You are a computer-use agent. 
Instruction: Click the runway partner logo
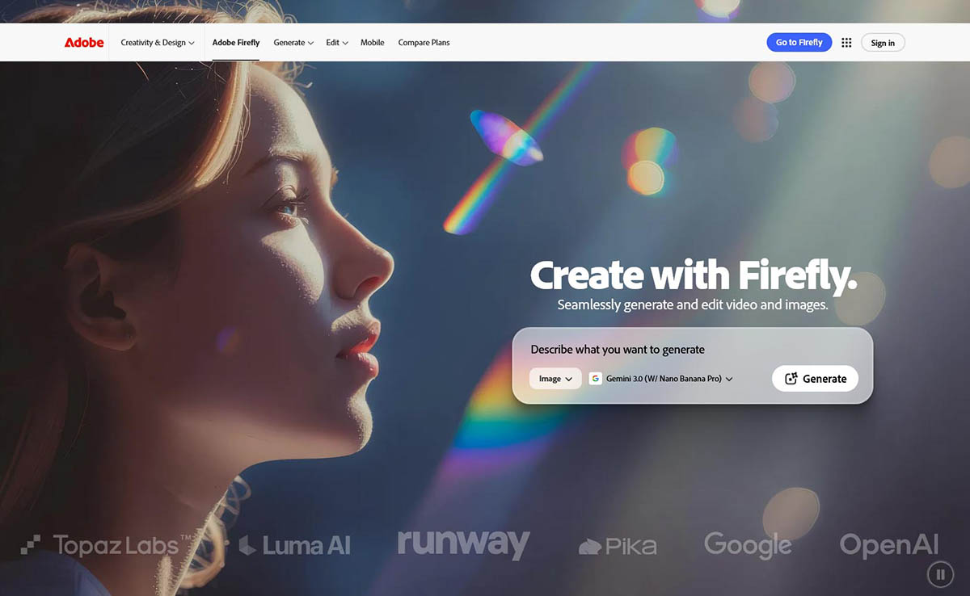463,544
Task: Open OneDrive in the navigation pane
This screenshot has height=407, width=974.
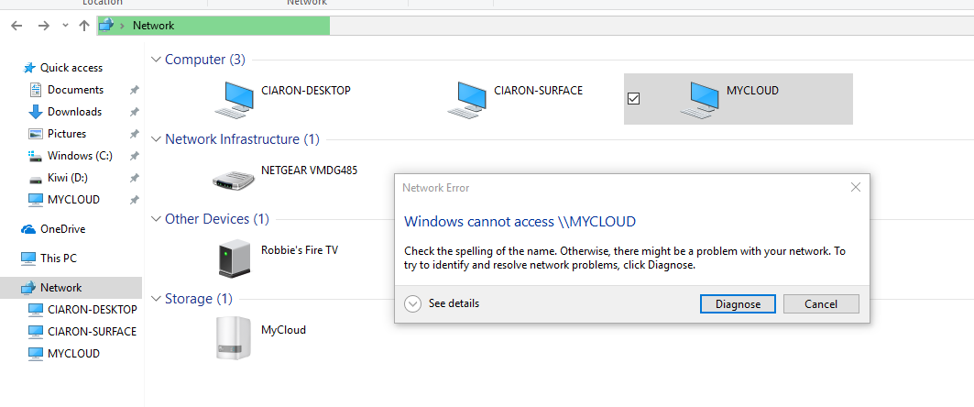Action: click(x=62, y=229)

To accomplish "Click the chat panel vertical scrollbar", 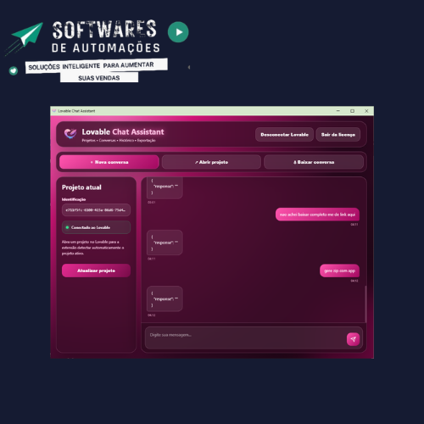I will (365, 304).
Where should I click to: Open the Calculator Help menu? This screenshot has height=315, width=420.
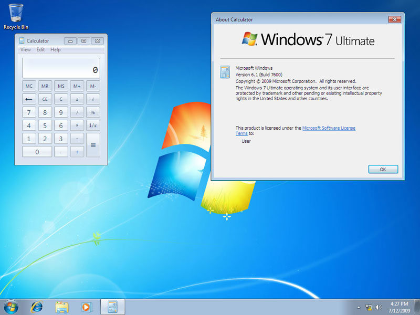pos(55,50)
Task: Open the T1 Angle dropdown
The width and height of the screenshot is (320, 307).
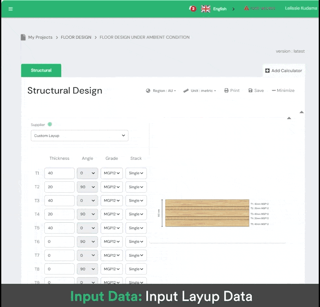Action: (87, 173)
* * * * *
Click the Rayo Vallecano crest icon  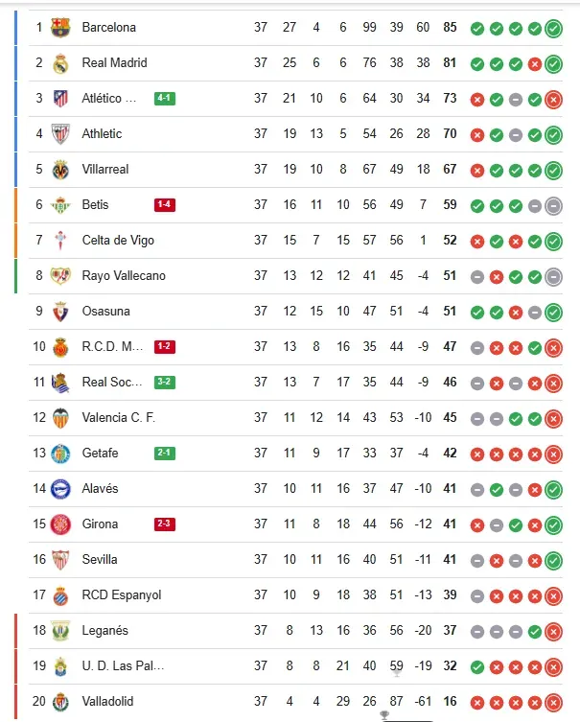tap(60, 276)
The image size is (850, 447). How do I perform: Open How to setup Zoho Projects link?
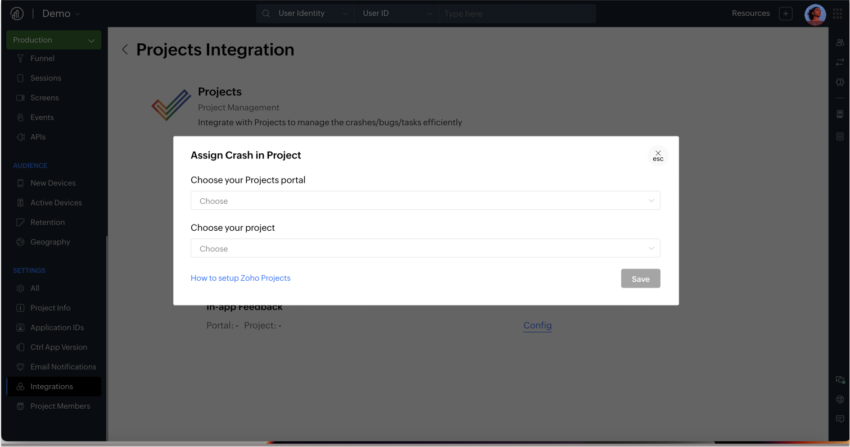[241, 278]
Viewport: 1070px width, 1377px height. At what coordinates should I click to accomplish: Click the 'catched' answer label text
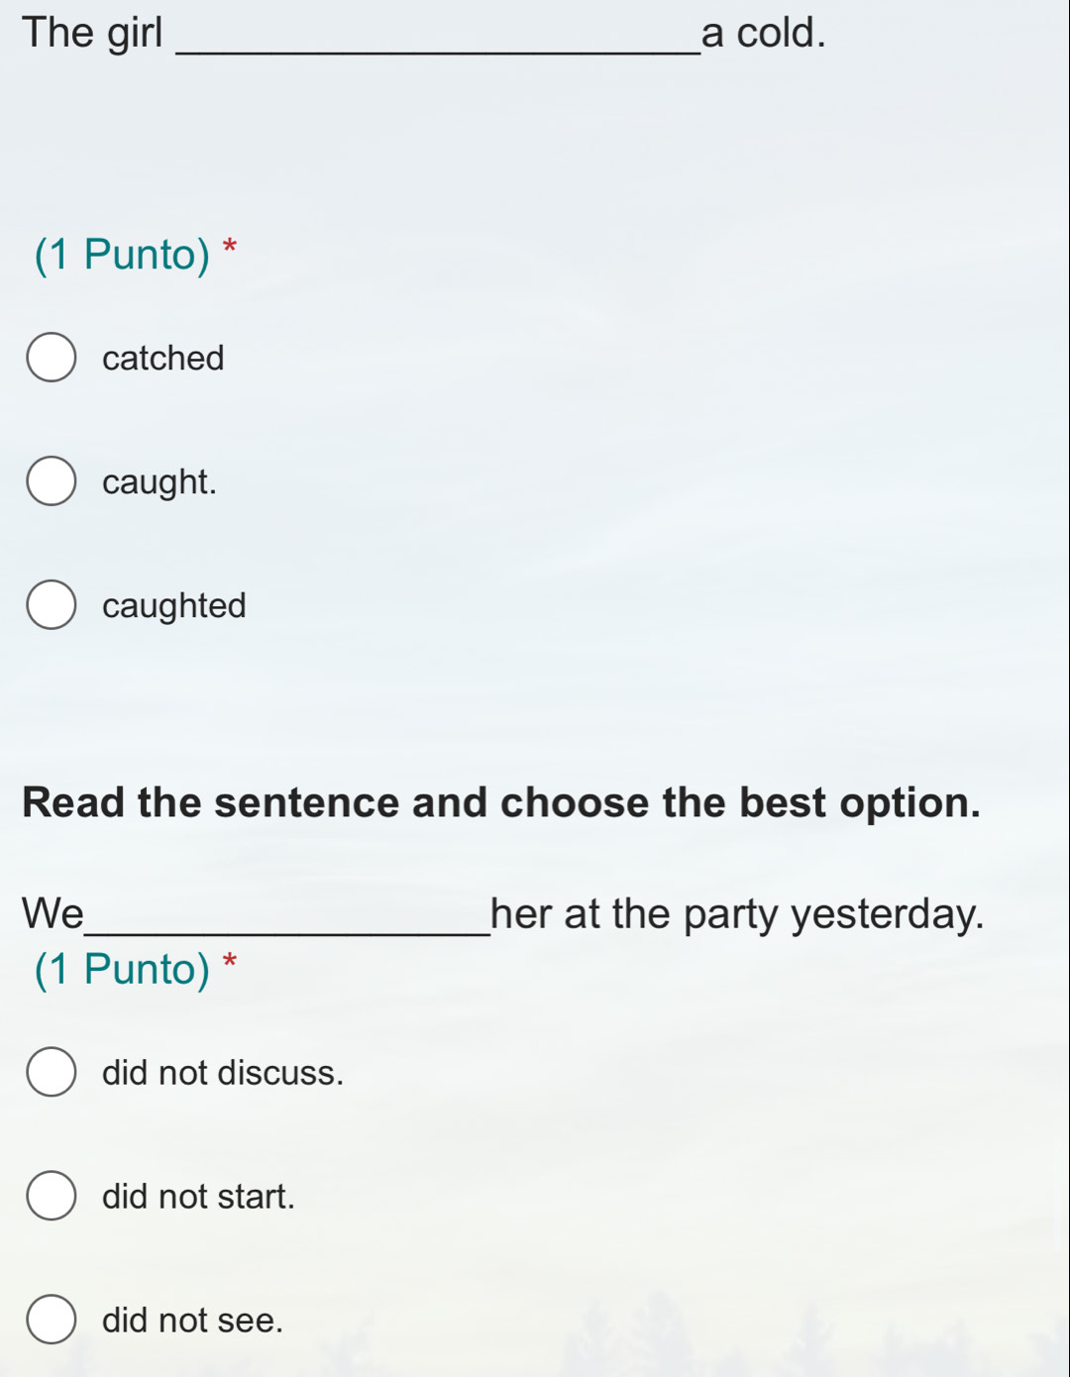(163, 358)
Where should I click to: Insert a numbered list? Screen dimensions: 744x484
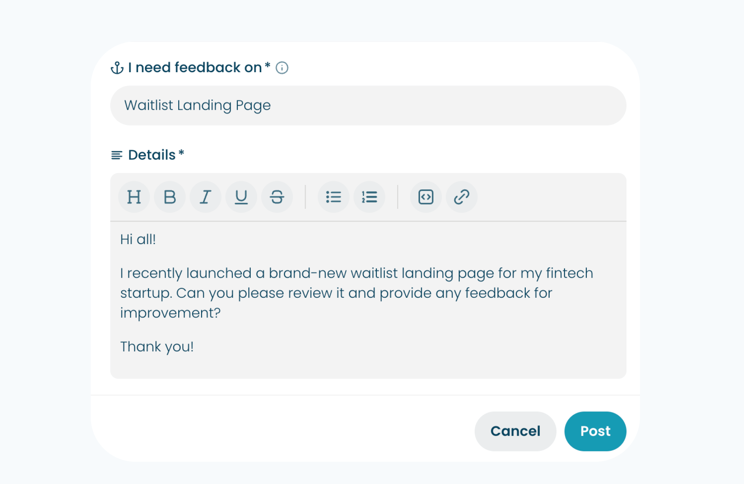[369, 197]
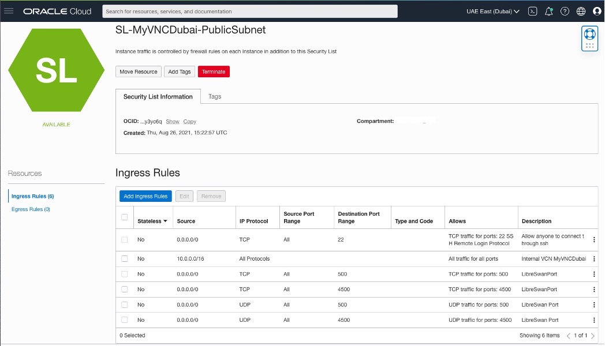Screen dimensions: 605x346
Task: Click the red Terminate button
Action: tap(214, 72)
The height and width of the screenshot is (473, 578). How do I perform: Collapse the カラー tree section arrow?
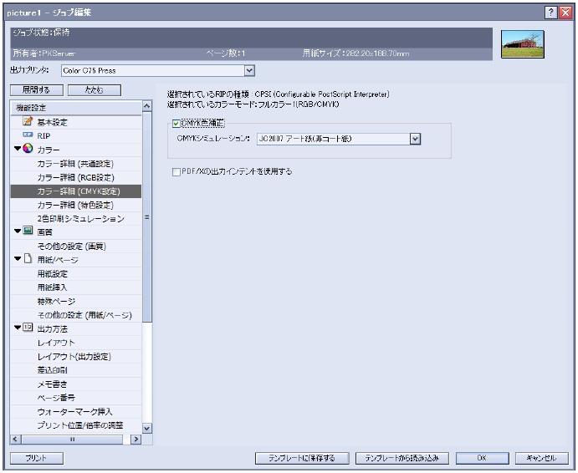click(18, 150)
* * * * *
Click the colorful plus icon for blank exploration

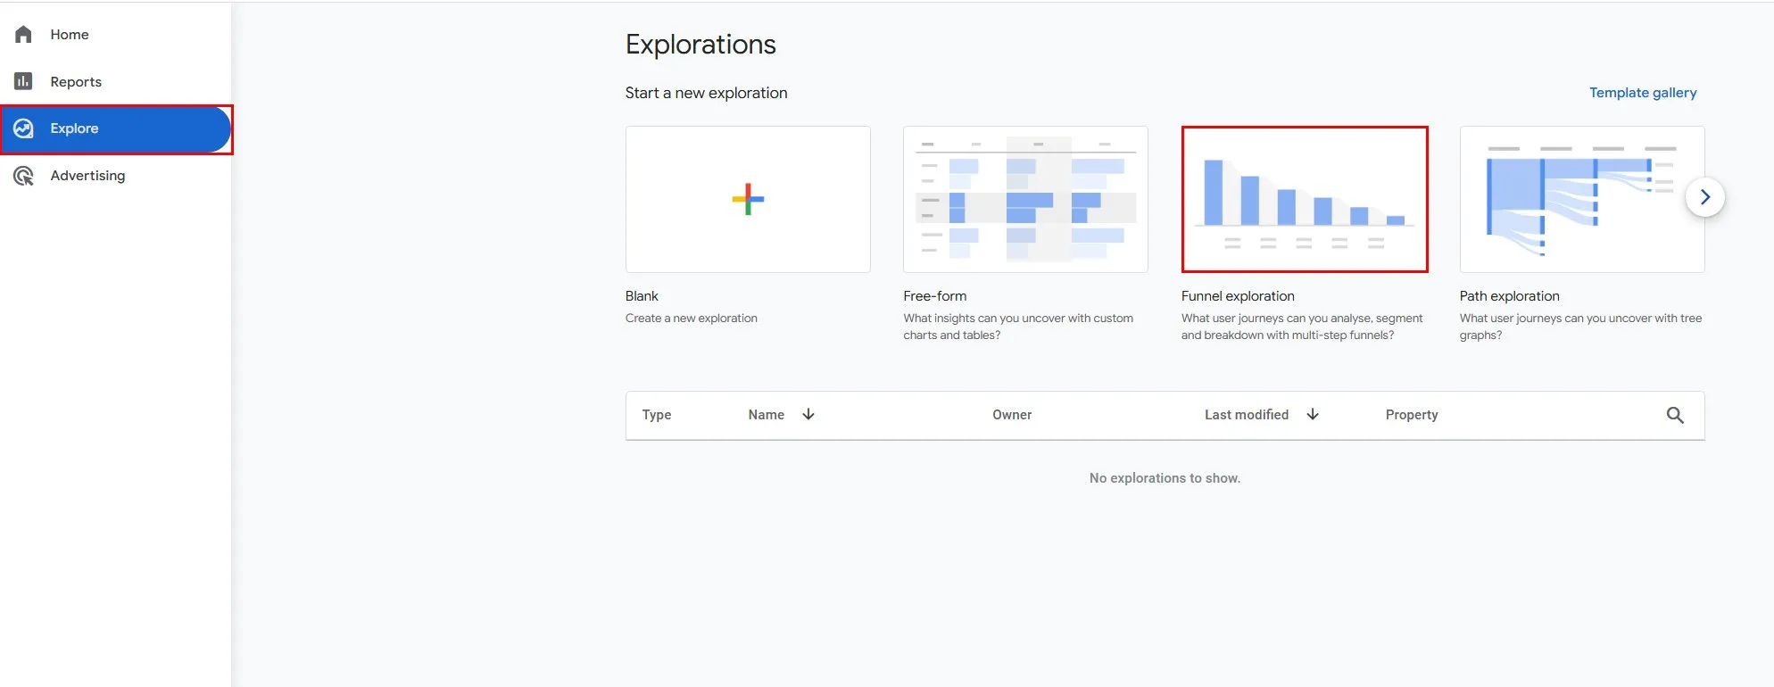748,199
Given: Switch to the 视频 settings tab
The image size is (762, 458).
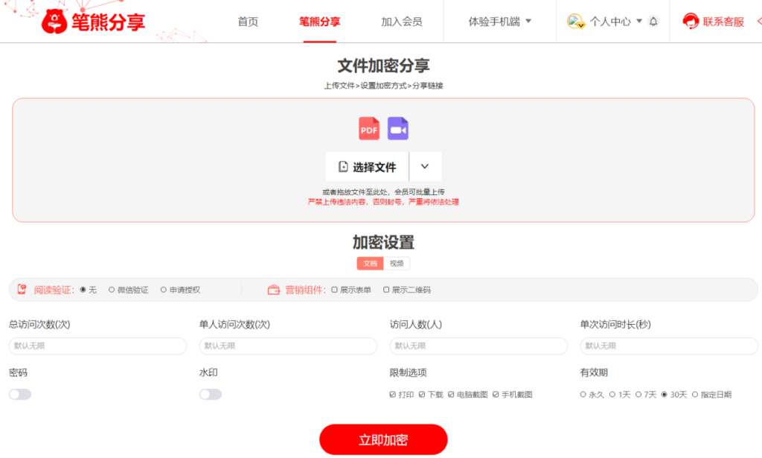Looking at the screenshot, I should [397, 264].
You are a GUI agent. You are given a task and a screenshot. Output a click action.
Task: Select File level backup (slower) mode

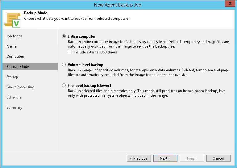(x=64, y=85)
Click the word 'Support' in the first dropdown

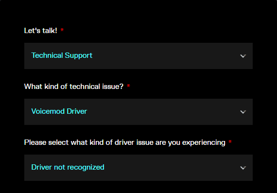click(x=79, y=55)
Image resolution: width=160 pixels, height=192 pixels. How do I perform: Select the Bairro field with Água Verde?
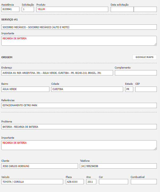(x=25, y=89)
* * * * *
> **WHAT YOU NEED TO DO**
Going through the records above, count the lines that include the word "agent". Give the number alone.

> **REPLY TO THE EXERCISE**
2